Энгельс помолчал, теребя бороду, сделал небольшой глоток из бокала, сказал:

— Да, тогда мы все думали о нем так же и негодовали… Но, Тусси, никогда не спеши с окончательным выводом о человеке, он для этого слишком сложен.

— Но, Ангельс!.. — Девушка нетерпеливо всплеснула руками.

— Представь себе, позже Виллих оправдал себя в наших глазах, если не вполне, то уж во всяком случае в значительной мере. И как человек, и как революционер.

— Да возможно ли это?

— Года через три после нашего разрывами уехал в Америку и, когда там началась гражданская война, принял в ней самое деятельное участие на стороне северян, снова показав себя отличным офицером и бесстрашным бойцом за дело свободы. И потом, Тусси, мы не имели права и не хотели забывать его заслуги в баденско-пфальцском восстании.

— Ну, пожалуй, — смягчилась девушка. — Если помогал северянам…

— Между прочим, на стороне северян сражались, и другие участники баденско-пфальцского восстания, к которым тогда, в дни восстания, у нас было довольно много претензий: Франц Зигель, Фридрих Аннеке, Людвиг Бленкер… И тоже не ударили в грязь лицом. Возможно, наше восстание послужило для них хорошим уроком. Как бы то ни было, а их бескорыстного участия в гражданской войне американцев нельзя не принимать во внимание, когда пытаешься дать оценку их деятельности в целом.

Опять помолчали. Энгельс еще налил в бокалы понемногу вина. Тусси потрогала кончиками пальцев прохладную стенку своего бокала и спросила:

— Ангельс, а что ты намерен делать теперь, когда обрел свободу?
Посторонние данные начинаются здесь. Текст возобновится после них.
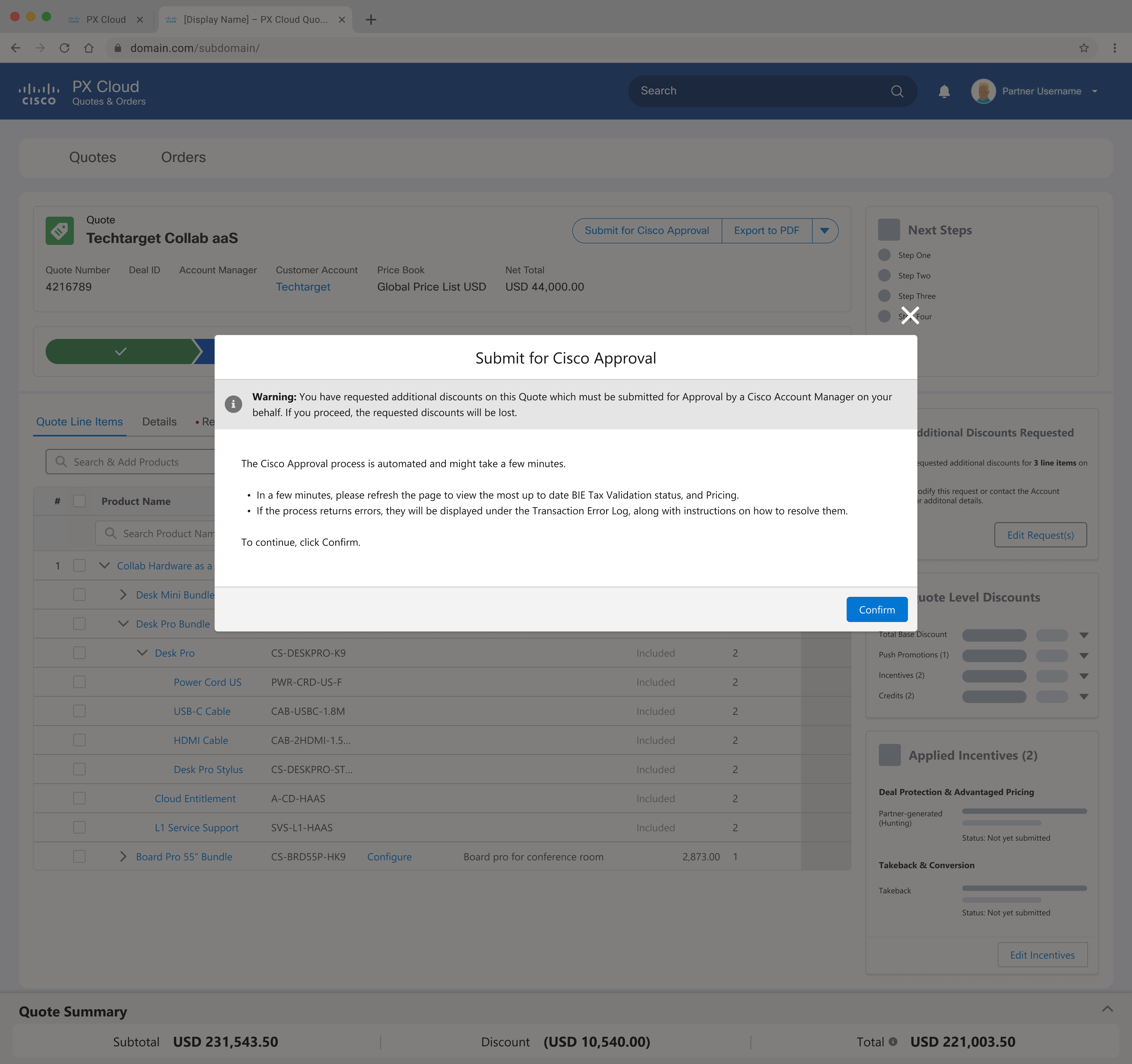Open the Export to PDF dropdown arrow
— По-моему, — опередила мужа Лиззи, — прежде всего он захочет также освободиться от необходимости писать, письма Мавру…

— Ну? — изумилась Тусси. — Разве писать Мавру — это тягостно? Я думала — наоборот. Ведь твои письма так радуют его! Самые ранние мои воспоминания связаны именно с твоими письмами. — Она поерзала на стуле, словно готовясь к долгому рассказу. — Однажды утром, совсем маленькой, я проходила мимо двери Мавра и услышала За ней его восклицания: «Ах, какой ты молодец!», «Ну нет, все-таки дело обстоит не так!» «Вот в этом ты прав!»… Я знала, что в комнату Мавра никто не заходил, и потому, конечно, очень удивилась. Тихонько приоткрыла дверь и через Щелочку увидела, что Мавр в самом деле один, но держит в руке листок бумаги и разговаривает с ним, как с человеком. Что-то скажет ему, потом послушает, как листок тихо-тихо ответит, потом опять скажет. Меня это изумило и даже напугало. Страшней всего было то, что листок отвечал так тихо, что я его не слышала, а Мавр слышал. Я побежала К Лауре и притащила ее к двери. Та посмотрела и сказала: «Мавр читает письмо дяди Фреда».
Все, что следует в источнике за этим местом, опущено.